International marketing can be the arena where family-specific goals, resources, and constraints can directly shape how the firm presents its brand, selects channels, and serves customers abroad. Family socioemotional wealth (SEW) concerns around control, reputation, social ties, and harmony through generations shape how firms frame and deliver value abroad (Berrone et al., 2012; Gómez-Mejía et al., 2007, 2010; Zellweger et al., 2012). These concerns are salient in international settings that often entail shared control, external scrutiny and new governance demands (Calabro et al., 2016; Cesinger et al., 2016; Xu & Hitt, 2020). As a result, family businesses frequently favour incremental, low-commitment paths that rely on trusted networks before undertaking international investments (e.g., irreversible marketing investment), with implications for market selection, positioning and channel configuration (Pukall & Calabrò, 2013; Gallo & Sveen, 1991; Graves et al., 2022). Also, when they do commit, families prefer to screen partners and locations for reputational fit and legal quality, and are willing to pay premia to secure brand safety–choices that reverberate through branding architecture and communication strategy in host markets (Astrachan et al., 2018; Requejo et al., 2018; Rienda et al., 2019; Haider et al., 2021). Stewardship norms further influence employment and CSR communications across borders, shaping how businesses cultivate legitimacy with foreign stakeholders (Block, 2010; van Essen et al., 2015; Cirillo et al., 2022a). At the same time, family businesses navigating new markets face a liability of outsidership; effective signalling (e.g., heritage cues, third-party certifications and endorsements) can help convert domestic reputation into host-market acceptance (Johanson & Vahlne, 2009; Calabrò et al., 2016; Carney & Dieleman, 2024). Building on these insights and the emerging call to study “family multinationals” from an international marketing vantage point (Rondi et al., 2022), this special issue invites research that places international marketing at the centre of the conversation on family-business internationalisation by connecting SEW-driven choices, institutional contexts and customer-facing outcomes in foreign markets.
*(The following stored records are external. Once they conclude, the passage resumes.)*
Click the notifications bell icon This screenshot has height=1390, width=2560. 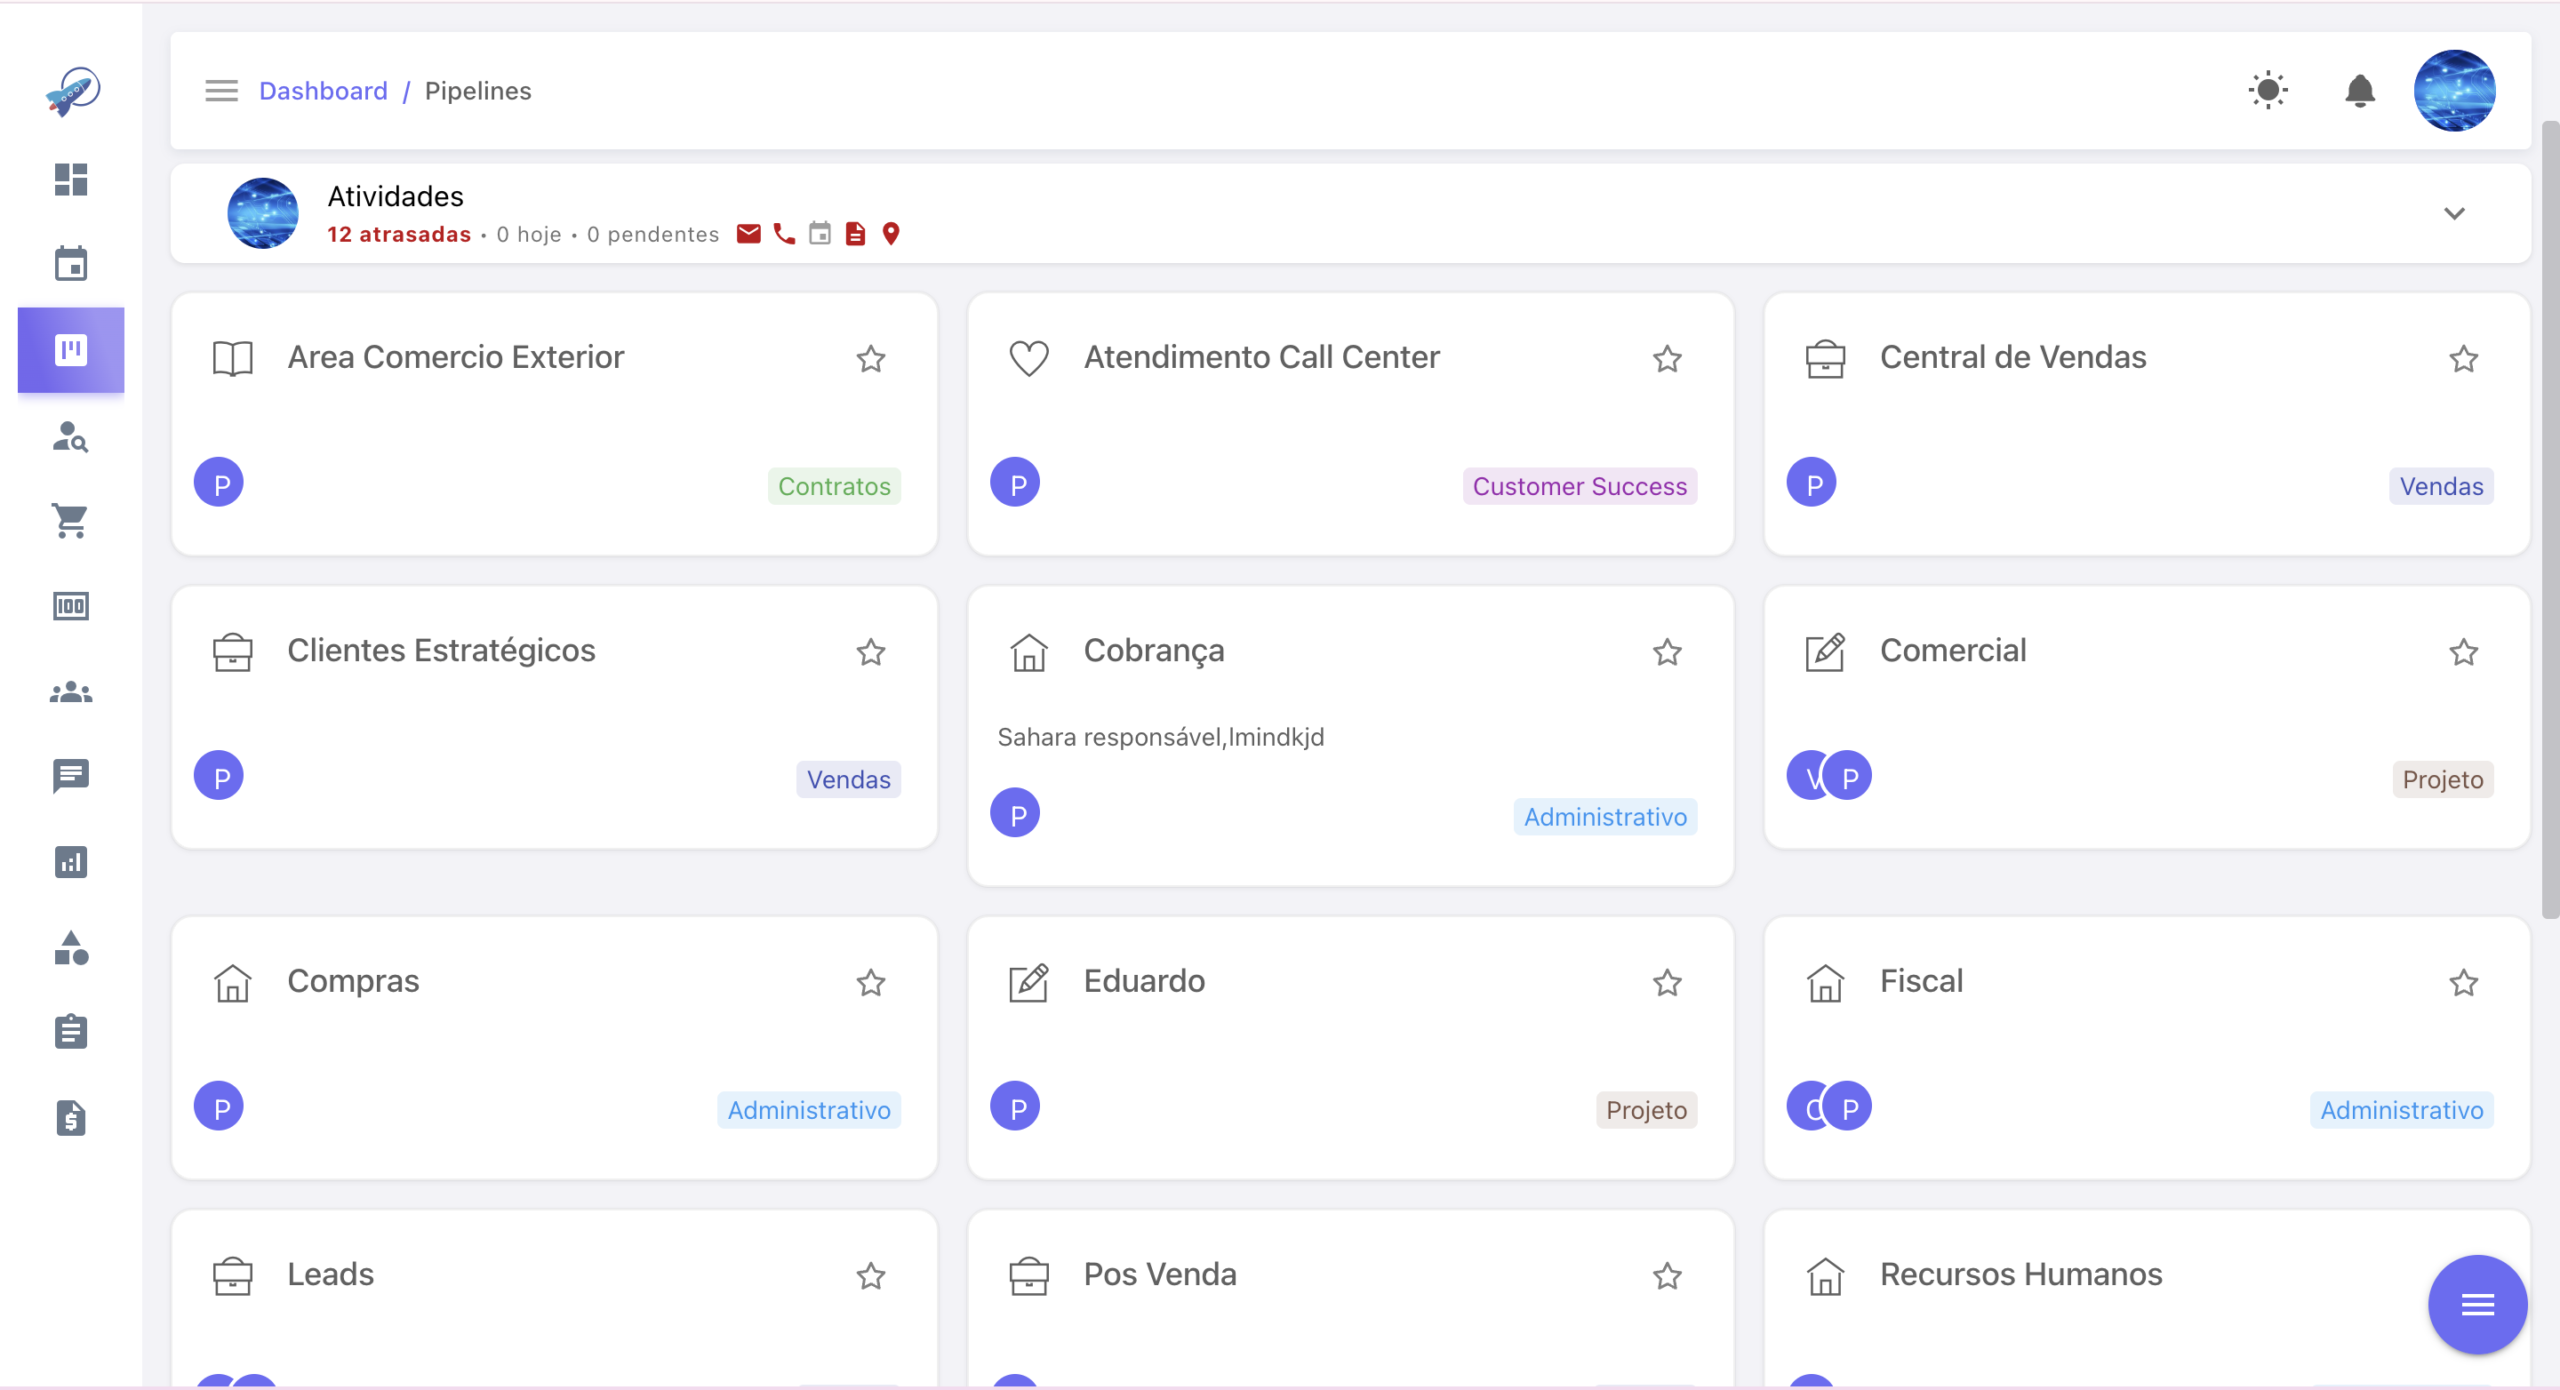2360,91
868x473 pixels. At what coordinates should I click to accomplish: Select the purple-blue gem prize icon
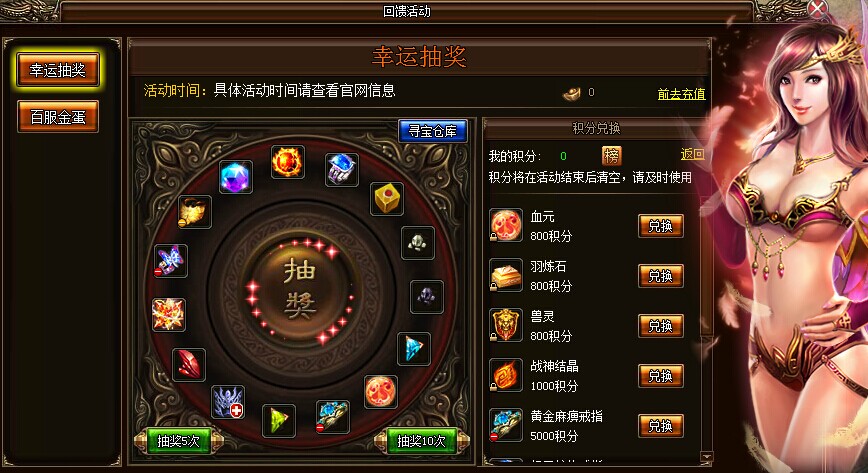[236, 177]
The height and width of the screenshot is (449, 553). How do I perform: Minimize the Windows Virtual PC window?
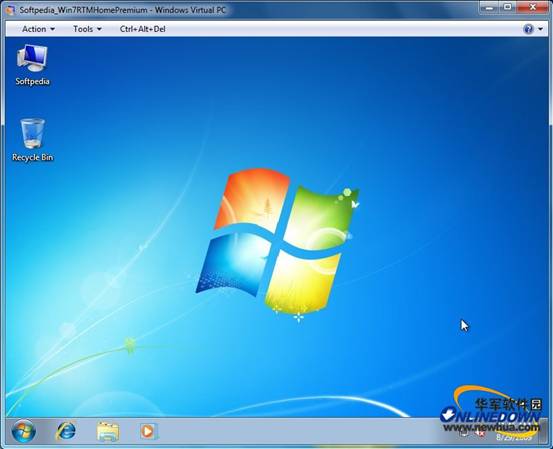489,7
International Marketing practices in Family Business
Research on family business branding shows that communicating the family nature of the business can generate perceptions of authenticity and trust (Ranfagni et al., 2021), enhancing purchase intentions and customer loyalty (Beck & Prügl, 2018; Lude & Prügl, 2018; Van Gils et al., 2019; Zanon et al., 2019). Consumers often infer that family business brands are more honest, responsible, and long-term oriented than non-family rivals, especially when the family narrative is integrated into the brand identity and communication (Bargoni et al., 2023). At the same time, scholarly work warns that mere family ownership is insufficient, and the performance effects of family involvement depend heavily on whether and how firms adopt explicit family-based branding strategies, including in international markets (Beck et al., 2020; Gallucci et al., 2015).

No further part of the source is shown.